Extract and repeat, without any change, the lines from the one containing "Uncheck the Brand Awareness campaign checkbox" through the one containing "pyautogui.click(x=585, y=561)", including both of those lines.

(Stored data entries)

* begin *

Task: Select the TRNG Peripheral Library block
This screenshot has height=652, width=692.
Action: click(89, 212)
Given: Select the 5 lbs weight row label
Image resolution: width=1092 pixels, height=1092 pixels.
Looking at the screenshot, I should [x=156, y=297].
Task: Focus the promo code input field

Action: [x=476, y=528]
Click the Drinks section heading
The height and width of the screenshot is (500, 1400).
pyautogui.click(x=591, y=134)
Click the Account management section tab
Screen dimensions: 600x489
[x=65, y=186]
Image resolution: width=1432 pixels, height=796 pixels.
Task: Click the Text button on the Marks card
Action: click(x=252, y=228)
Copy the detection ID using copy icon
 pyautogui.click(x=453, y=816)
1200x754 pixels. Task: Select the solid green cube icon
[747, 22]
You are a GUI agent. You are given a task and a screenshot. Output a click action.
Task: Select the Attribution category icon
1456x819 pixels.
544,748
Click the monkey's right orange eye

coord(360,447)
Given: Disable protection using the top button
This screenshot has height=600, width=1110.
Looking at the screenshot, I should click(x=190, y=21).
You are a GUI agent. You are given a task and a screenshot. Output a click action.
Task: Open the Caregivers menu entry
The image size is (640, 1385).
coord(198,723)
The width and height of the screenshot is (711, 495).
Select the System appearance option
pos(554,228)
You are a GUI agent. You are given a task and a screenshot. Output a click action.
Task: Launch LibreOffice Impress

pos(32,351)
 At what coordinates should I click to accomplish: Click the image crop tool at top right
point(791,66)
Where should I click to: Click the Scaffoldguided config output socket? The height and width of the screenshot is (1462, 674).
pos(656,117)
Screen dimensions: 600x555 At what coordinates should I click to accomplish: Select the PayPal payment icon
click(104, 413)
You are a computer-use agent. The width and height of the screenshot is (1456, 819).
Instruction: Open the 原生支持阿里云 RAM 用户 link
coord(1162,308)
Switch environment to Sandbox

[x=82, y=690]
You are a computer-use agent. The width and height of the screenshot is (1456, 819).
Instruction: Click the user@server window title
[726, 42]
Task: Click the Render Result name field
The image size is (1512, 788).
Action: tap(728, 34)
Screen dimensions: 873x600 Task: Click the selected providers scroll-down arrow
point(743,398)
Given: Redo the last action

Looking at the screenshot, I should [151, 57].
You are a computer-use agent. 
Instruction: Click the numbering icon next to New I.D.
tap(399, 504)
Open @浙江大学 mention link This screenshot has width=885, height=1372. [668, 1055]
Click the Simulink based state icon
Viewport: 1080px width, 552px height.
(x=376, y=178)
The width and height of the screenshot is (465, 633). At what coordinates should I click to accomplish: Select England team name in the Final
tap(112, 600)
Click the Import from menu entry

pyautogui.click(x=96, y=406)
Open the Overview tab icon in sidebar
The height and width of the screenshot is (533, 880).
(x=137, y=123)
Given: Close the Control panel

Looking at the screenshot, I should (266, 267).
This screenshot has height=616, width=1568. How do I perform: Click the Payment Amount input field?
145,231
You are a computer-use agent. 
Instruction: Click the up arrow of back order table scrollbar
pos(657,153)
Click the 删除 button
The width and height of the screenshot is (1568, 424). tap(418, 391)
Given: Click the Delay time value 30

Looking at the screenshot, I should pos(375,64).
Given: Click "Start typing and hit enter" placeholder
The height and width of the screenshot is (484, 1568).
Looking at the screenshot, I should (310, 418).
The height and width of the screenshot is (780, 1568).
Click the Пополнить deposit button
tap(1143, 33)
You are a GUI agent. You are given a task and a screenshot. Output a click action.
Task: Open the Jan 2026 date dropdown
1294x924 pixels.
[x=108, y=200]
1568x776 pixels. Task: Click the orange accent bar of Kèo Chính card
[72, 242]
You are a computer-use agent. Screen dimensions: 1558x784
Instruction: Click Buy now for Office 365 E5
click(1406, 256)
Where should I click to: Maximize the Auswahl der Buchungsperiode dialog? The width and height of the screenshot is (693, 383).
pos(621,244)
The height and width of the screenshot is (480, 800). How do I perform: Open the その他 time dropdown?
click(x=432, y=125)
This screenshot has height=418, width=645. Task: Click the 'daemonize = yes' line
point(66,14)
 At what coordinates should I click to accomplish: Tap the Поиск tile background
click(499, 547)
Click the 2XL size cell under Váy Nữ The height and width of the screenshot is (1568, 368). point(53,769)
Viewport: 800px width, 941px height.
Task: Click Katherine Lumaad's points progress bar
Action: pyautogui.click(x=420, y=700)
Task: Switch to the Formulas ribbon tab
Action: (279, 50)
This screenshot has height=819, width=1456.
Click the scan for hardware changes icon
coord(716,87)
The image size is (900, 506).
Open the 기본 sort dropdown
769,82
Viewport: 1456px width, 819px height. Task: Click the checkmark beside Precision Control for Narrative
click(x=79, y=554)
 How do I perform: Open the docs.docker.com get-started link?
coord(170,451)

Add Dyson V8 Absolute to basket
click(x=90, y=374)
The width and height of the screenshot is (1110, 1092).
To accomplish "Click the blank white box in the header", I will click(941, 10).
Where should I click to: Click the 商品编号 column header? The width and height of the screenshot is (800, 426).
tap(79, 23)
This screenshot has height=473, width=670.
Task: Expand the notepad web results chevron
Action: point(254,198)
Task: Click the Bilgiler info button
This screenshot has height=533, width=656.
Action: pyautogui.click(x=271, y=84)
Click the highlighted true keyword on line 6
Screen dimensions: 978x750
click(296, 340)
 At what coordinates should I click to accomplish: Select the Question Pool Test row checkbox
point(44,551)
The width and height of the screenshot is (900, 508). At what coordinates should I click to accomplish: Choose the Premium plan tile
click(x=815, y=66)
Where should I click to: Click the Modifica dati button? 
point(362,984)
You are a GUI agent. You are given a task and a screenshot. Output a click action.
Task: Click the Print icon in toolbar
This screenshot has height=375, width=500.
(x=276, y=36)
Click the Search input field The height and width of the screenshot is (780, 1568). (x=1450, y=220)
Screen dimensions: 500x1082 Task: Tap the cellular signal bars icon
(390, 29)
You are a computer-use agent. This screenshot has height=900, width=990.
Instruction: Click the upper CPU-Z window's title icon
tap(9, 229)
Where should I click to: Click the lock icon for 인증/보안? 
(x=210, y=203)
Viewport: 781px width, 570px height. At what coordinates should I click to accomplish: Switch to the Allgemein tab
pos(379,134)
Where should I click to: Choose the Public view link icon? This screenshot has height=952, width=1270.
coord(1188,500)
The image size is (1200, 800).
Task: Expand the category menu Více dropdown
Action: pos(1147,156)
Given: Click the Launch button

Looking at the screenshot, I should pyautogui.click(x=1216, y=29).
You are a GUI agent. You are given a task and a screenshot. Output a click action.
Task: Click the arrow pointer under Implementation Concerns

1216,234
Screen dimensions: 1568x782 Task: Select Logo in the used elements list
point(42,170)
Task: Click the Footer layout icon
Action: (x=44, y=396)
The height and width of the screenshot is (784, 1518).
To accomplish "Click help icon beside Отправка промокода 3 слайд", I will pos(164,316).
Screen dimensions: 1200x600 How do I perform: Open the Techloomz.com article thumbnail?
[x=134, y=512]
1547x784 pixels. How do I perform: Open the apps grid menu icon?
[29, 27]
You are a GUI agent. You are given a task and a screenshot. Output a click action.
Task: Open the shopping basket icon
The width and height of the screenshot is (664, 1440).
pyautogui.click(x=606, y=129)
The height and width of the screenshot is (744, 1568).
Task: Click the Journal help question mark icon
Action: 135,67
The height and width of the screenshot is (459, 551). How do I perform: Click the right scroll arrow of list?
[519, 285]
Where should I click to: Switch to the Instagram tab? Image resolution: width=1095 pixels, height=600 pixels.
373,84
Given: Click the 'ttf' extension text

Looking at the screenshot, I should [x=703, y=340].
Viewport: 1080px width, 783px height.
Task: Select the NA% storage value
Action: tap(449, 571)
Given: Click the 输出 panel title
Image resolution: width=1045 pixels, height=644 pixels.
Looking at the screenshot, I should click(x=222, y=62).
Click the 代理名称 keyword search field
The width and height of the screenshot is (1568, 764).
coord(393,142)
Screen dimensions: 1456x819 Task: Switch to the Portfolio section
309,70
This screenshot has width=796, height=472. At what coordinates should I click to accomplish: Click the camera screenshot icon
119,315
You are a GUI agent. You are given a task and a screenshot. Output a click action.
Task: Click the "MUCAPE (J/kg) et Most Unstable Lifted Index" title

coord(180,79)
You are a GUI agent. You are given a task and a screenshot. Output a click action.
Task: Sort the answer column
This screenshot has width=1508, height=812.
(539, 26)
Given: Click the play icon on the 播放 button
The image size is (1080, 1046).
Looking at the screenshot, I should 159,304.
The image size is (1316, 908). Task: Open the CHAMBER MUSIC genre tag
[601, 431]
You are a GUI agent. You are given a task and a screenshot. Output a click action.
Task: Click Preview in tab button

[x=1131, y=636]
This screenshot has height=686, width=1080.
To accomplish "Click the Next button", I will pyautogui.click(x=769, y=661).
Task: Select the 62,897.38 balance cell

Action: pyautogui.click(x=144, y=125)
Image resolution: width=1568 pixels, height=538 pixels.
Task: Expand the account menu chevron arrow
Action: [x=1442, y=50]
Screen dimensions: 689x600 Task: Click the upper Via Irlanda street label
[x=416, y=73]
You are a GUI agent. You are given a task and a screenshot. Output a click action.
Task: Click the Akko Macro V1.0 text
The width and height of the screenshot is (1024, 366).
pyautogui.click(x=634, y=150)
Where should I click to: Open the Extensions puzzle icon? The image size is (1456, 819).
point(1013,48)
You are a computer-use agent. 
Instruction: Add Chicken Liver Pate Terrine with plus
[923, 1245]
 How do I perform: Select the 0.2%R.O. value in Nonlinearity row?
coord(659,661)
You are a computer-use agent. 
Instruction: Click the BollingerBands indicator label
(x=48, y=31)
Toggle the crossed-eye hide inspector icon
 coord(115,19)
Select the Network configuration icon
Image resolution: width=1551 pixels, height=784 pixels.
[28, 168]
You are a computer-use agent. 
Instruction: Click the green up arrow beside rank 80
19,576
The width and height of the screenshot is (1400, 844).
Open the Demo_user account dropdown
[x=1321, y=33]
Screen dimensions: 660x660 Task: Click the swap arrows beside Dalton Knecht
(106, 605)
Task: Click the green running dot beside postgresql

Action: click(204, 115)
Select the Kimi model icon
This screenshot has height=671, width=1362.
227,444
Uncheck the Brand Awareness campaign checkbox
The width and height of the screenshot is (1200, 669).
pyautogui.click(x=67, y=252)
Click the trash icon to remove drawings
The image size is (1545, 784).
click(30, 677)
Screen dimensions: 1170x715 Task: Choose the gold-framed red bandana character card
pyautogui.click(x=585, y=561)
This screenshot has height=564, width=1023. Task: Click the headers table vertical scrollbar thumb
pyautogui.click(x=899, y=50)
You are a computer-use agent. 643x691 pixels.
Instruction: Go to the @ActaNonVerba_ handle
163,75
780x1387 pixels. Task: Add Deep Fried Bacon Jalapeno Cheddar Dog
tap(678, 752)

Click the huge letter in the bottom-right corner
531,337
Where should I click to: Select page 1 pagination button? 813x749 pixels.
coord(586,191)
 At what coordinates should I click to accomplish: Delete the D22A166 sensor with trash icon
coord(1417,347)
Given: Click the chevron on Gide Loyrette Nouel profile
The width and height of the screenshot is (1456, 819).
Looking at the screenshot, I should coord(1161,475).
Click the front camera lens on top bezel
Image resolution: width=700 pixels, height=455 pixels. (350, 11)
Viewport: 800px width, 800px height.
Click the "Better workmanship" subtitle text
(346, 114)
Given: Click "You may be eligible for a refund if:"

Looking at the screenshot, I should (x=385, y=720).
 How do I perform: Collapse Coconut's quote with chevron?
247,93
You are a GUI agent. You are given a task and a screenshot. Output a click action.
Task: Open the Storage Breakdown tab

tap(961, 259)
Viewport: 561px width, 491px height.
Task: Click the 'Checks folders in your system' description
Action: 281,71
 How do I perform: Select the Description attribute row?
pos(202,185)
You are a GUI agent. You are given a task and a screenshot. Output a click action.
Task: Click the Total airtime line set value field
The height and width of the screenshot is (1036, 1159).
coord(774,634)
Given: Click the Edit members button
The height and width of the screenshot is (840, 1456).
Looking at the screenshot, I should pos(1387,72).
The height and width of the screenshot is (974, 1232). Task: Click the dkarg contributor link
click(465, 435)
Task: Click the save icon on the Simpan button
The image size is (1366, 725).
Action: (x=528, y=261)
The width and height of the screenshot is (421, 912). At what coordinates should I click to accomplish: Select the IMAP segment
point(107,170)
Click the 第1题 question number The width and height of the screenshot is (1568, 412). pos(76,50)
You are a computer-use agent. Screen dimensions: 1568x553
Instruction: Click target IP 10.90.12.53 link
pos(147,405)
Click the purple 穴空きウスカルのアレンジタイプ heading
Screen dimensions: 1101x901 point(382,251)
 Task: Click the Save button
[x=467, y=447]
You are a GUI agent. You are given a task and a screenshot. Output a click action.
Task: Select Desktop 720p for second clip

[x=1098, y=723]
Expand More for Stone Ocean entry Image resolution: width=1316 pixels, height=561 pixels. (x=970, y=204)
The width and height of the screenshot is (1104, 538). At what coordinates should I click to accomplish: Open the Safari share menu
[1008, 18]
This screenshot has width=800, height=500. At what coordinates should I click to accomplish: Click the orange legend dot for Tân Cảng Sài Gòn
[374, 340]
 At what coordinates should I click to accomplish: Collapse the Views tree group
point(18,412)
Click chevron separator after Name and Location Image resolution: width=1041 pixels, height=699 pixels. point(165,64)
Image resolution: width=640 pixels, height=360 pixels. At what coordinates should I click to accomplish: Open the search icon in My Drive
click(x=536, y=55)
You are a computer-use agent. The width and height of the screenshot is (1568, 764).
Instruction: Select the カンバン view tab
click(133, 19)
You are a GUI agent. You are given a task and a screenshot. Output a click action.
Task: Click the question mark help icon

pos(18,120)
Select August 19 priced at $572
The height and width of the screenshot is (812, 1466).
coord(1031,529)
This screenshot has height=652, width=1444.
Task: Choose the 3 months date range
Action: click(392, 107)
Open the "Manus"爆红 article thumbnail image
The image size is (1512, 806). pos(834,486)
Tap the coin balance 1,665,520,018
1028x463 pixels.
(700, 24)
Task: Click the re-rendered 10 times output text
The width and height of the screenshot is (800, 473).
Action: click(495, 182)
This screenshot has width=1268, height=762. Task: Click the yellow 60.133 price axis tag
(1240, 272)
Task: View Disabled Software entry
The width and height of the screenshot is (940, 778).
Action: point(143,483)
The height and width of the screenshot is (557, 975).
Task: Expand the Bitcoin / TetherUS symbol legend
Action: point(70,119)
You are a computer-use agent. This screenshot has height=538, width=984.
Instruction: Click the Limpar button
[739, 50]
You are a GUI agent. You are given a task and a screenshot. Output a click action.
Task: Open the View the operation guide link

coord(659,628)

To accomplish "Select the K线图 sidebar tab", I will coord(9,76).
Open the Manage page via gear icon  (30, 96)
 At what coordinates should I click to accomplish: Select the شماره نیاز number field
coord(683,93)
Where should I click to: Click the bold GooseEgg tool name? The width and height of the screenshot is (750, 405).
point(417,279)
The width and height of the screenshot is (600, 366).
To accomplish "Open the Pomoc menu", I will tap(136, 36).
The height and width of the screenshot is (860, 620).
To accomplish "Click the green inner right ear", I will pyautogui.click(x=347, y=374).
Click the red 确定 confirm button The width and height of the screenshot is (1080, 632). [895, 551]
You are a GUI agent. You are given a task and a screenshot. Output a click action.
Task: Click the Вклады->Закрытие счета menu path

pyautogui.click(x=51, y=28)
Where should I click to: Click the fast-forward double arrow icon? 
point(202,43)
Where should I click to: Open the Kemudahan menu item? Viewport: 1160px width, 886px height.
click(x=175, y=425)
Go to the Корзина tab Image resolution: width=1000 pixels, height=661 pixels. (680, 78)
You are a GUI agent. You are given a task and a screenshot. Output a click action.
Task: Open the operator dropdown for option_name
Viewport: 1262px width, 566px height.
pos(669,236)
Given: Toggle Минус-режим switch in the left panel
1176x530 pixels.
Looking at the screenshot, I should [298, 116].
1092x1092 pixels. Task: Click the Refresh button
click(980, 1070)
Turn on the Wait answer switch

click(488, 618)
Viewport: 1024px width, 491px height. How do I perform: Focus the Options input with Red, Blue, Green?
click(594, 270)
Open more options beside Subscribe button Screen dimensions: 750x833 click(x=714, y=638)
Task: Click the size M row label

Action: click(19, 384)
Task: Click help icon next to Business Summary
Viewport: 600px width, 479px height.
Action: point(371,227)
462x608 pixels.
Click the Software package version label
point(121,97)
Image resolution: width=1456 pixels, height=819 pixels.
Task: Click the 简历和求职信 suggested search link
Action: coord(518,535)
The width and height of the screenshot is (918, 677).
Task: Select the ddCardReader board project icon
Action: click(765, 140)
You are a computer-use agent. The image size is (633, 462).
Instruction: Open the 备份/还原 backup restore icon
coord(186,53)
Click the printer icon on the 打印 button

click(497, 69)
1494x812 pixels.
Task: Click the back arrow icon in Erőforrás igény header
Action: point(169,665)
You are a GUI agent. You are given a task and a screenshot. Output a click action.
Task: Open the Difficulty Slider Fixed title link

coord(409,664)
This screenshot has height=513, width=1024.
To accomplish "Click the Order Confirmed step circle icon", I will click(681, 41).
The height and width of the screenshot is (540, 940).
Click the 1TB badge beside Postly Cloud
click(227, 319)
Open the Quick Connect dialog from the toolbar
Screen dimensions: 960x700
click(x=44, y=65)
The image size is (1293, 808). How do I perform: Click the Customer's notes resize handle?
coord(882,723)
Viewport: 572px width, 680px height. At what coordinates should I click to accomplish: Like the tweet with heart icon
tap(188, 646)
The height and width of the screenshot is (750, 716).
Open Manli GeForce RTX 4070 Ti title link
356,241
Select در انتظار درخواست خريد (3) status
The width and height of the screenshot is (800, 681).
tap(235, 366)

* end *

Complete output:
Uncheck the Brand Awareness campaign checkbox
The width and height of the screenshot is (1200, 669).
pyautogui.click(x=67, y=252)
Click the trash icon to remove drawings
The image size is (1545, 784).
click(30, 677)
Screen dimensions: 1170x715 Task: Choose the gold-framed red bandana character card
pyautogui.click(x=585, y=561)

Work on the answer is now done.